Instruções do exercício:
**A.** Traduza para o inglês a seguinte frase do texto sobre o projeto Campo Limpo Muriaé: "A iniciativa conta com a parceria do Instituto Mineiro de Agropecuária (IMA), da Emater e de secretarias municipais como a de Saúde e de Agricultura."
**B.** Com base no texto sobre o projeto Campo Limpo Muriaé, responda:
(i) Quantas unidades foram recolhidas na 5ª edição do projeto?
(ii) Quantas garrafas de 1 litro integraram o lote arrecadado?
(iii) Quem já é obrigado a oferecer a logística reversa que a coleta reforça?

*** Trecho selecionado

Mais de 1.600 embalagens vazias de agrotóxicos ganharam um destino seguro em Muriaé nos últimos dias. O recolhimento faz parte da 5ª edição do projeto Campo Limpo Muriaé, promovido pela Secretaria Municipal de Meio Ambiente e Sustentabilidade, que busca evitar a contaminação do solo e de nascentes na zona rural do município.
A iniciativa, focada no recolhimento e no descarte ecologicamente correto de embalagens vazias de defensivos agrícolas, alcançou a marca de 1.664 unidades recolhidas. O volume representa um aumento expressivo de aproximadamente 66% em relação ao ciclo anterior, quando cerca de mil recipientes foram coletados.
A maior parte do lote arrecadado foi de garrafas de 1 litro (944 unidades) e galões de 5 e 20 litros, além de sacos flexíveis e latas. A proposta do programa é simplificar o descarte correto para os agricultores, impedindo que os recipientes fiquem abandonados nas propriedades ou sejam queimados e jogados no lixo comum.
Reforço no descarte
Segundo a prefeitura, a coleta do Campo Limpo não é a única via de descarte da cidade, mas funciona como um reforço à logística reversa que as próprias lojas de defensivos agrícolas já são obrigadas a oferecer.
A iniciativa conta com a parceria do Instituto Mineiro de Agropecuária (IMA), da Emater e de secretarias municipais como a de Saúde e de Agricultura.
O descarte incorreto contamina o solo, rios e lençol freático com resíduos químicos altamente tóxicos. Ele também expõe trabalhadores e animais ao risco de intoxicações graves, além de poluir o ar quando queimado e contaminar a água potável.

******
*** Registros de dados

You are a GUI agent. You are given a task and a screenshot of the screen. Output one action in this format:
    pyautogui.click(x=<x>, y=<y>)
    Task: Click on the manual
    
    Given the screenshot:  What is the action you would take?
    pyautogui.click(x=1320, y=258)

******

Soluções do exercício:
**A.** The initiative is carried out in partnership with the Instituto Mineiro de Agropecuária (IMA), Emater, and municipal departments such as Health and Agriculture.

**B.**
(i) 1.664 unidades.
(ii) 944 unidades.
(iii) As próprias lojas de defensivos agrícolas.